15 febrero 2010

La ilusión del Vigía

“Desde su atalaya, contemplaba el valle disfrutando de cada uno de sus detalles. Y allí, más al fondo, el inmenso mar donde todas sus criaturas vivían pendientes de la aprobación de sus actos. Roax, el Vigía, sonrió. Tras largos años de esfuerzo, lo había conseguido”.

Da la sensación de que muchos directivos han leído con interés el final de esta (imaginaria) novela, y con un enorme esfuerzo y desgaste de energía, intentan llevarlo a la práctica.

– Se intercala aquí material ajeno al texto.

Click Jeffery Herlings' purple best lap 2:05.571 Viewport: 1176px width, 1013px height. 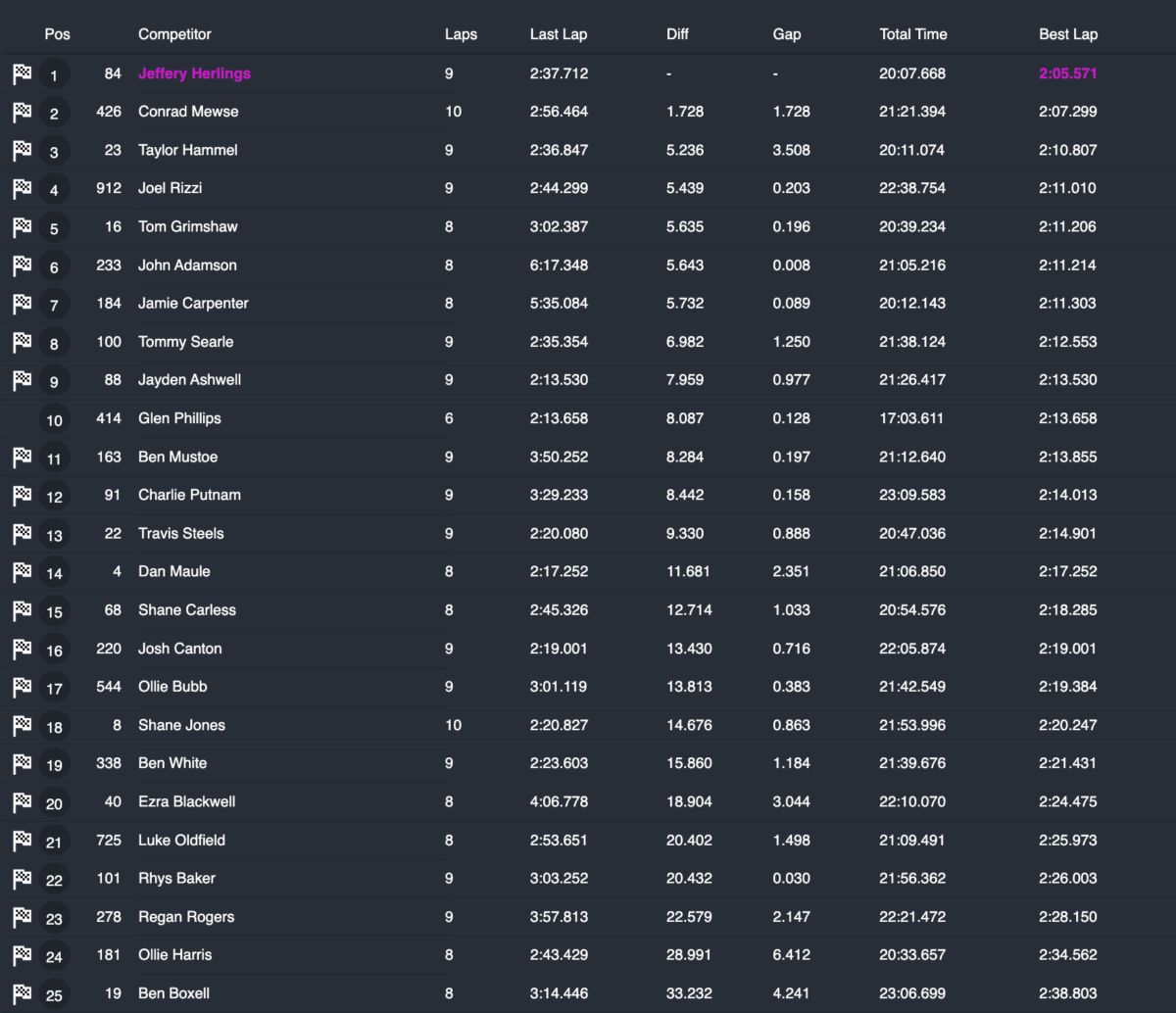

Es la “Ilusión del Vigía”, el síntoma de un querer hacerse cargo que desemboca siempre en la sensación de que algo está fallando, que ocurren cosas inesperadas, que muchos de los asuntos importantes quedan aparcados. Y después llega el agobio y la desesperación al comprobar como las crisis se amontonan al otro lado de la puerta y de la línea telefónica, sin que “mi” equipo de trabajo sea capaz de resolver nada “si no estoy yo”. ¿Qué les habrán dado a mis "chicos/as" para que siempre estén desmotivados?

En ocasiones encontramos la explicación al síntoma en un sentido de la responsabilidad que necesita un reenfoque. En otras, es fruto de la desconfianza hacia el equipo. Habría sido necesario diseñarlo de forma adecuada, o darle la información completa que precisa o proporcionarle el grado de desarrollo conveniente. En todos estos casos, está en la mano del “Vigía” resolver la situación.

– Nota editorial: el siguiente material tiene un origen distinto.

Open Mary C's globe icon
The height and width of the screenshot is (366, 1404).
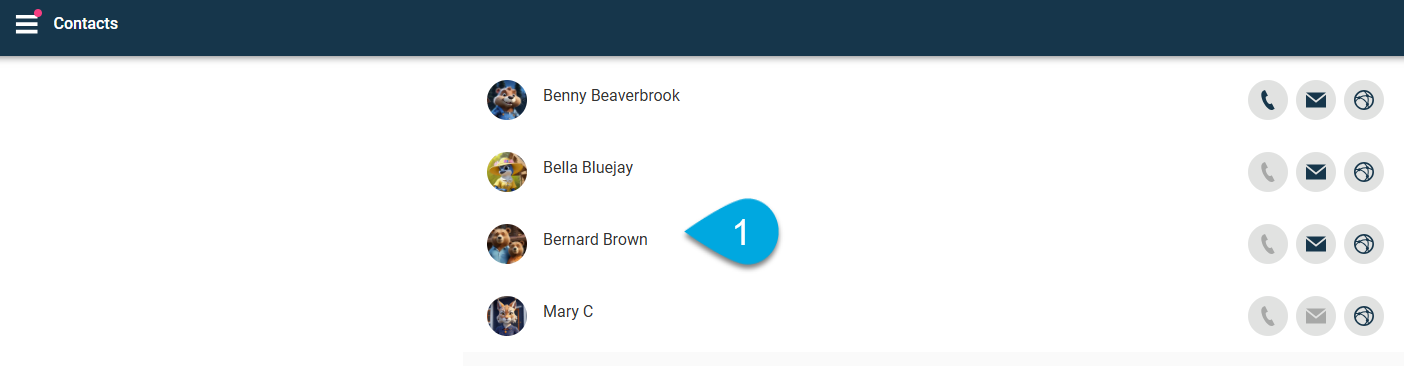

El “Vigía” debe saber algo ya; lo que pretende Roax, es imposible. En realidad es el mejor de los caminos hacia… la ineficacia.

¿Qué hacer entonces? Seguro que existen muchas soluciones diferentes pero las mejores apuntan hacia lo más lógico. El desarrollo del equipo de colaboradores y la generación de autonomía en sus componentes. Cuando las personas del equipo están por fin delante de un cliente, o redactando un informe, o manejando una máquina, han de tomar por su cuenta decisiones sobre imprevistos, o realizar elecciones entre varios cauces de actuación. Y se equivocarán muchas veces. Y los “Hijos de Roax” deberán entenderlo si quieren que su equipo madure y se comprometa con el proyecto, el departamento o la compañía. El directivo dispondrá de los medios de control que crea necesarios, en función de la importancia de la tarea y el nivel de madurez del subordinado, pero ni uno más.

¿Y de qué forma puede ayudar la Formación en esa “generación de autonomía”? Desde luego los conocimientos técnicos son esenciales y nos ponen en la línea de salida. Lo que conduce a la meta es una Formación que haga pensar, que debata “criterios” de actuación. Que proponga actividades constantes donde los formados aprendan a poner en práctica las herramientas que necesitan.

Ese tipo de Formación ayuda a las empresas a conseguir sus objetivos y a sus directivos, los “Hijos de Roax” a disponer de los recursos necesarios para ser eficaces.